— Problem to work on —
Only lines holding "will" are needed; copy each of them from the data below.

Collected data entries
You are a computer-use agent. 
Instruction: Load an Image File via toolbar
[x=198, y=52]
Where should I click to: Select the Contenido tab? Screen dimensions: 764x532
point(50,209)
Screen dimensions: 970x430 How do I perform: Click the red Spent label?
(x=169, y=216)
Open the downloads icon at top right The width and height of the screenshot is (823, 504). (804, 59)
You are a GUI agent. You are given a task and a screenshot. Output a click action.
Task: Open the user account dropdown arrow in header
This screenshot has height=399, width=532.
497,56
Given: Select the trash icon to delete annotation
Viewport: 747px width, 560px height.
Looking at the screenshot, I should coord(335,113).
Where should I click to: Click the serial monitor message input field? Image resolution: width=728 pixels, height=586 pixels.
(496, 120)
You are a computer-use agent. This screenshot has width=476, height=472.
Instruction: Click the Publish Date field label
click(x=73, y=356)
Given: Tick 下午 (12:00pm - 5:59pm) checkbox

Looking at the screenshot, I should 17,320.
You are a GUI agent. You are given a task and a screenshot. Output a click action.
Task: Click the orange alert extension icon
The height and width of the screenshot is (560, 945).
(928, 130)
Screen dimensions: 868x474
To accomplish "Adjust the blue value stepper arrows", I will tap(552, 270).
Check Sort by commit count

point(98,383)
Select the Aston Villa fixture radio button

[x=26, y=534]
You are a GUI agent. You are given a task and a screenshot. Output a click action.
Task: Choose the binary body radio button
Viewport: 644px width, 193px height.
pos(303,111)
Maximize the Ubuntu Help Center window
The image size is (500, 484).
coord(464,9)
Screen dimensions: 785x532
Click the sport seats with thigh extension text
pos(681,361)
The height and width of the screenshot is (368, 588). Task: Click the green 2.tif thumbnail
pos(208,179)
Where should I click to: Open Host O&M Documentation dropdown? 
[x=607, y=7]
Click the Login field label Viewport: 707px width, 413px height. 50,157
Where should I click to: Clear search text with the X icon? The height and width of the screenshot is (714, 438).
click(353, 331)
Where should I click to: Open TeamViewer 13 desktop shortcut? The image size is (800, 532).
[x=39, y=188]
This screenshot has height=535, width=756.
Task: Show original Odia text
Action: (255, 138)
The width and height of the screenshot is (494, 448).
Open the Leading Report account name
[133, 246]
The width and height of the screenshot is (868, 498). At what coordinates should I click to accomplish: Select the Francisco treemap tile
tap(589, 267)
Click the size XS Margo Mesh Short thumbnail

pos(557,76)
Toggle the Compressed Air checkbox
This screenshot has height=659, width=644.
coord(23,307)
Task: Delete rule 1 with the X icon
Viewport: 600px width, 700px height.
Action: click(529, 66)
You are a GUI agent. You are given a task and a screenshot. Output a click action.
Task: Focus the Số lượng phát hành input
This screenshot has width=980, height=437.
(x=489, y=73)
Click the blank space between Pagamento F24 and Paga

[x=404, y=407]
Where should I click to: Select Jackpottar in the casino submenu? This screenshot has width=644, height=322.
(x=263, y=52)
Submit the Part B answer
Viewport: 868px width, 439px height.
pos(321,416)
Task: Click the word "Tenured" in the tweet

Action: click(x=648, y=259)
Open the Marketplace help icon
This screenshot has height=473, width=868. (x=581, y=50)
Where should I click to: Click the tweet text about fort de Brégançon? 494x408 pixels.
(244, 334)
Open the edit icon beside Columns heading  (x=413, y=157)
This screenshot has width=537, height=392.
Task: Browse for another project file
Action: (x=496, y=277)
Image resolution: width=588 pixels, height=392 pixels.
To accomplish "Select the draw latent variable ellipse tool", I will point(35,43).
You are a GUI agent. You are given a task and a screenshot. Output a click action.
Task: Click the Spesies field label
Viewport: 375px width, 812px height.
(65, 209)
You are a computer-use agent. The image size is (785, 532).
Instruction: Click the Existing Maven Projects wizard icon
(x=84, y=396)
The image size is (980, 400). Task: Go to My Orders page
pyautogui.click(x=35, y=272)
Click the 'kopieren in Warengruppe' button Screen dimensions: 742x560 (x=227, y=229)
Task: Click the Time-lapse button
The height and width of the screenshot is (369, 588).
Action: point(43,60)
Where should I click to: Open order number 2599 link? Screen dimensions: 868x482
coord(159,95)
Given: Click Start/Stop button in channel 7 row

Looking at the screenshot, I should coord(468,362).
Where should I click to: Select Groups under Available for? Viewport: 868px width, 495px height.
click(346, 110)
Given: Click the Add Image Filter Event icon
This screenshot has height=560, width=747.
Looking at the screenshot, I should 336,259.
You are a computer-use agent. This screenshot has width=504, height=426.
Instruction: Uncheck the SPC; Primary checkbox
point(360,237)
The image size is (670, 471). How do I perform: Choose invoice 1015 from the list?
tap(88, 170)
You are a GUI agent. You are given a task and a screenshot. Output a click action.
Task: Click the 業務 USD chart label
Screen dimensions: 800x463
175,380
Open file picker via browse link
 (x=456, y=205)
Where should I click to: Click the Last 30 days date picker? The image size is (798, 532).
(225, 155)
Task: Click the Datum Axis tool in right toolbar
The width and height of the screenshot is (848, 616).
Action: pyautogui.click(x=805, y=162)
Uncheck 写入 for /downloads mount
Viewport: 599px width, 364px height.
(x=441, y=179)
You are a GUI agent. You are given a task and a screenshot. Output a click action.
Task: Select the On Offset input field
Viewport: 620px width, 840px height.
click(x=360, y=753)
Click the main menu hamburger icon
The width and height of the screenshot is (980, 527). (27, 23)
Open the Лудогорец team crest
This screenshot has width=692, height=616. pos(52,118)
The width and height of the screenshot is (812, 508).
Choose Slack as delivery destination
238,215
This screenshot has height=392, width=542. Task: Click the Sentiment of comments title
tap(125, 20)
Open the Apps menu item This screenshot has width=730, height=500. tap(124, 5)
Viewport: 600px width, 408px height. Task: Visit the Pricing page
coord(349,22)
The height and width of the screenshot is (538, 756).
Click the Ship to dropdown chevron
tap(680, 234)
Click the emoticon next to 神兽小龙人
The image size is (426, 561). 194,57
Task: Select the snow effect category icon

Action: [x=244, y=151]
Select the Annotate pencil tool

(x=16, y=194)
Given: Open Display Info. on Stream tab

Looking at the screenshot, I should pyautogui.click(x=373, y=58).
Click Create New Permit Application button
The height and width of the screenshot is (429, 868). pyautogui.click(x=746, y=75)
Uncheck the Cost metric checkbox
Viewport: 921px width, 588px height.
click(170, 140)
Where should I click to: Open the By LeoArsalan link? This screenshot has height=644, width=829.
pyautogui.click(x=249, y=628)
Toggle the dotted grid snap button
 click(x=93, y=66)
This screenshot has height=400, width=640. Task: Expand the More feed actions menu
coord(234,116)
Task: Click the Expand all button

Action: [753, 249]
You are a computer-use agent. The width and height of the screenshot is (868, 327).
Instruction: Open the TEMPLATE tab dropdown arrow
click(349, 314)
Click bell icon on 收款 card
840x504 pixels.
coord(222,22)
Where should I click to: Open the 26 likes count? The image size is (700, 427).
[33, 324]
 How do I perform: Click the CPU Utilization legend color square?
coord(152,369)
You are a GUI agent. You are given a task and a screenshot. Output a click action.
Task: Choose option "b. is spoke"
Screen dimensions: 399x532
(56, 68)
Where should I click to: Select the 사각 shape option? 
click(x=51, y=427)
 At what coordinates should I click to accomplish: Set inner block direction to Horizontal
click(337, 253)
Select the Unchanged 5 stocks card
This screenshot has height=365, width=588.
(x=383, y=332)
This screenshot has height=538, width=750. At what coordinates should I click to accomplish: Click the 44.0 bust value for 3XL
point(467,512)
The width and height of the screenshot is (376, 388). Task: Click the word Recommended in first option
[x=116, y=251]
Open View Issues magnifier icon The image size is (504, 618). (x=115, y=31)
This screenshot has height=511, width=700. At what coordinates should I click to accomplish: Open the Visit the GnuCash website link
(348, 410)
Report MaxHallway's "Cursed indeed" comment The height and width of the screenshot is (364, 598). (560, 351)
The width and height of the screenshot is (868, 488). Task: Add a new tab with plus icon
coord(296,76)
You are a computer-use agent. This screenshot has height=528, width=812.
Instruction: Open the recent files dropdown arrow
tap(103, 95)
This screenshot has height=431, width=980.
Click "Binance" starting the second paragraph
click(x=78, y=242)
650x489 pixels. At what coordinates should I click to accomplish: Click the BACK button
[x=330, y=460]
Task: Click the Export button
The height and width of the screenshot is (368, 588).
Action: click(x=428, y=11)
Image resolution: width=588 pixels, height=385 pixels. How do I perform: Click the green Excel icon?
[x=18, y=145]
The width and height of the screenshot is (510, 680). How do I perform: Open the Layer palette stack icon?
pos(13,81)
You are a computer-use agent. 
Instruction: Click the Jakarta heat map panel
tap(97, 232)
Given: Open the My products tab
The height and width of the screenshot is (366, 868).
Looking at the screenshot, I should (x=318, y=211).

— Solution —
To accomplish "Adjust the blue value stepper arrows", I will tap(552, 270).
To accomplish "Select the draw latent variable ellipse tool", I will point(35,43).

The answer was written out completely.